After the court hearing, 2 wives came forward after he told me he hadn’t been married. He had assaulted them both and they didn’t report it. I wouldn’t be in this position if they had. It’s so important to speak up so we can save our next generation coming through. 

The White Ribbon Foundation (for the prevention of violence against women) sadly closed its doors this year. What can we all do - now this iconic charity has dissipated - to support women who have experienced domestic violence?

We can all still make a change each and every day, by working together and talking about the issues. We all have mums, aunts, grans, sisters, daughters, so let’s all join as a team and stop this monster.

What are your thoughts about prevention and education around violence against women with our children?

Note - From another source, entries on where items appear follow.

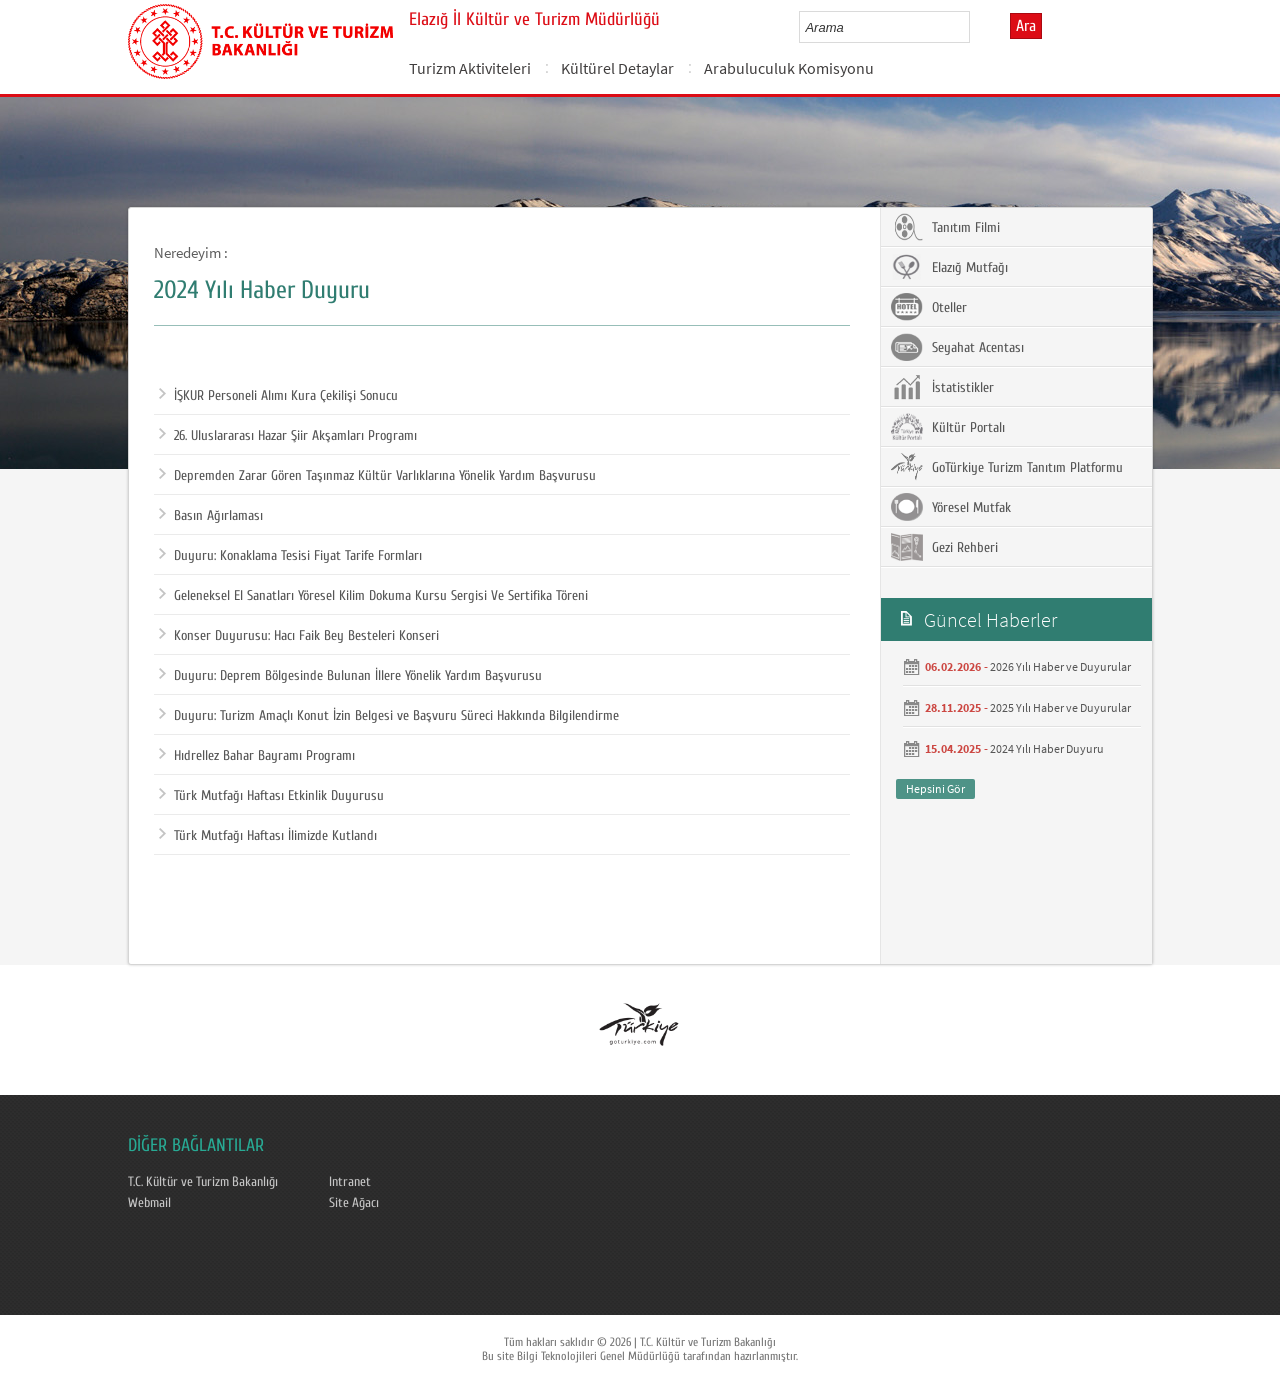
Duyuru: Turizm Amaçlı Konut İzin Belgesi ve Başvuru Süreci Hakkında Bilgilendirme (389, 716)
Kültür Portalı (948, 427)
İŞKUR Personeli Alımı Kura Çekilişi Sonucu (278, 396)
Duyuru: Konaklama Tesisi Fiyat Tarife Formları (290, 556)
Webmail (149, 1203)
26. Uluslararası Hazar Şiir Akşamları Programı (288, 436)
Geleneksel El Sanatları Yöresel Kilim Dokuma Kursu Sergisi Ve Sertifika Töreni (373, 596)
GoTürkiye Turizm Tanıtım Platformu (1007, 467)
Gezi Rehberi (944, 547)
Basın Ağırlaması (211, 516)
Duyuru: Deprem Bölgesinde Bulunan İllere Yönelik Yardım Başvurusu (350, 676)
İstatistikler (942, 387)
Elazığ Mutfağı (949, 267)
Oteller (929, 307)
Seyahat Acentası (957, 347)
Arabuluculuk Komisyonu (789, 68)
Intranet (350, 1182)
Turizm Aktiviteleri (470, 68)
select (975, 27)
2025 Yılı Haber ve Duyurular (1060, 707)
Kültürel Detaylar (617, 68)
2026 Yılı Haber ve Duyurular (1060, 666)
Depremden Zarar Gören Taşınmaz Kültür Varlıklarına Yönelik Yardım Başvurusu (377, 476)
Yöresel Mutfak (951, 507)
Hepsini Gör (935, 788)
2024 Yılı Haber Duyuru (1047, 748)
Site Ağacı (354, 1203)
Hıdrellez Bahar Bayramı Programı (257, 756)
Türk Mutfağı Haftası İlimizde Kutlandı (268, 836)
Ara (1026, 26)
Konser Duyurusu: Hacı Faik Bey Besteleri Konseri (299, 636)
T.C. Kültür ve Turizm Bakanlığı (203, 1182)
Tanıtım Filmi (945, 227)
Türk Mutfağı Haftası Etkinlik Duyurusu (271, 796)
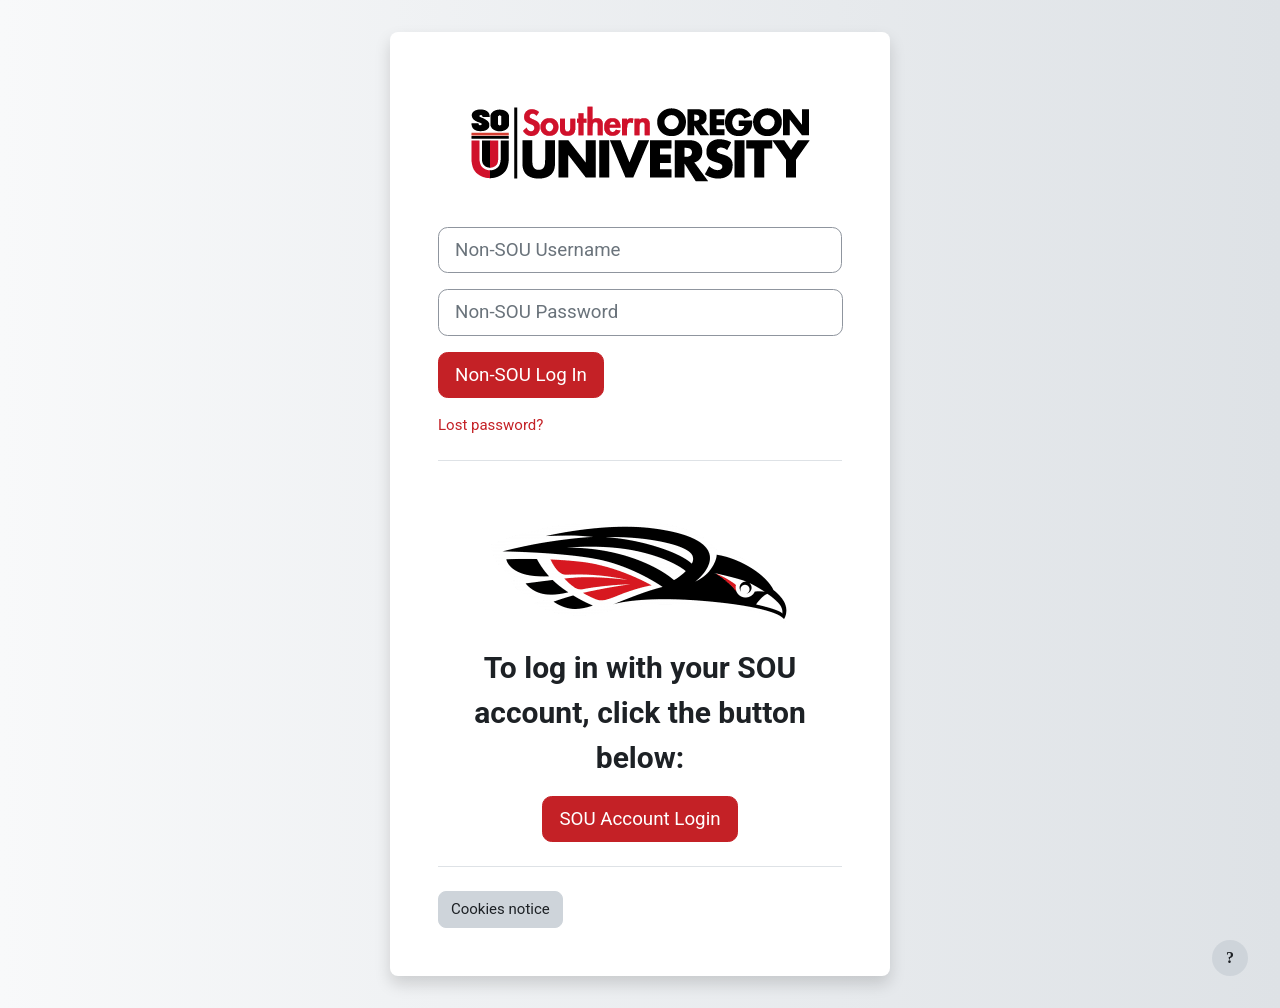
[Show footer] (1230, 958)
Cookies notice (500, 909)
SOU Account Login (639, 819)
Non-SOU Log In (521, 375)
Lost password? (490, 425)
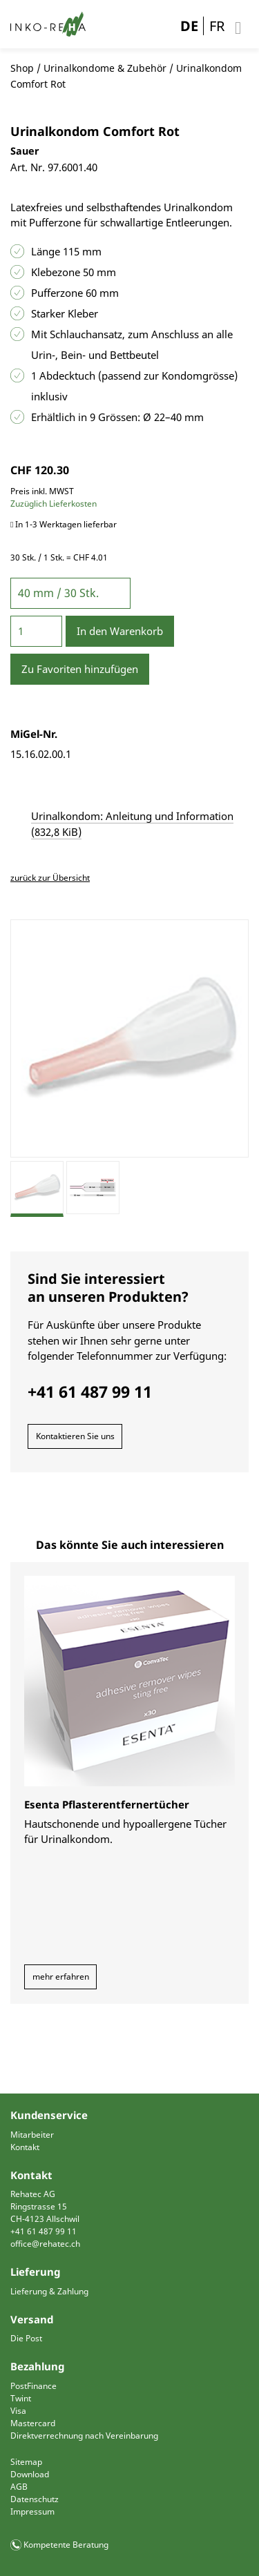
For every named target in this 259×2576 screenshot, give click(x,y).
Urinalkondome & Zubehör (105, 68)
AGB (19, 2486)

Prevention and education are a must. As I have said, myself and my children didn’t know about domestic violence. If we can talk about it, we can potentially save more people by teaching them to look at the red flags. 

You say you’ve turned a negative into a positive for yourself and your family. You’re a complete inspiration. How have you found the strength to do this? Who has supported you?

Turning this situation into a positive has made myself feel absolutely fantastic. Having that never give up attitude makes me more determined. Running has been my best friend as in it clears my mind. I’ve actually been my own big support as I can see success in what I’m doing. My friends and work colleagues have all stood by me, which is a huge part of my life. My children are my world and they have been my reasoning for turning it into a positive as I wanted to be as good as mum as I can be.

You’re passionate about telling women to speak up. How can we start to spark these important conversations in our friendship groups?

Just by asking are you ok, especially if you notice someone isn’t their normal self. Don’t just ask once or twice, ask 5 or 6 times and they will open up or let a little red flag slip and then you can help. 

Where can women find help?

People can find help in lots of places. RizeUp, Domestic Violence Connect, police, Beyond Domestic Violence, Brisbane Domestic Violence Service, 1800 Respect.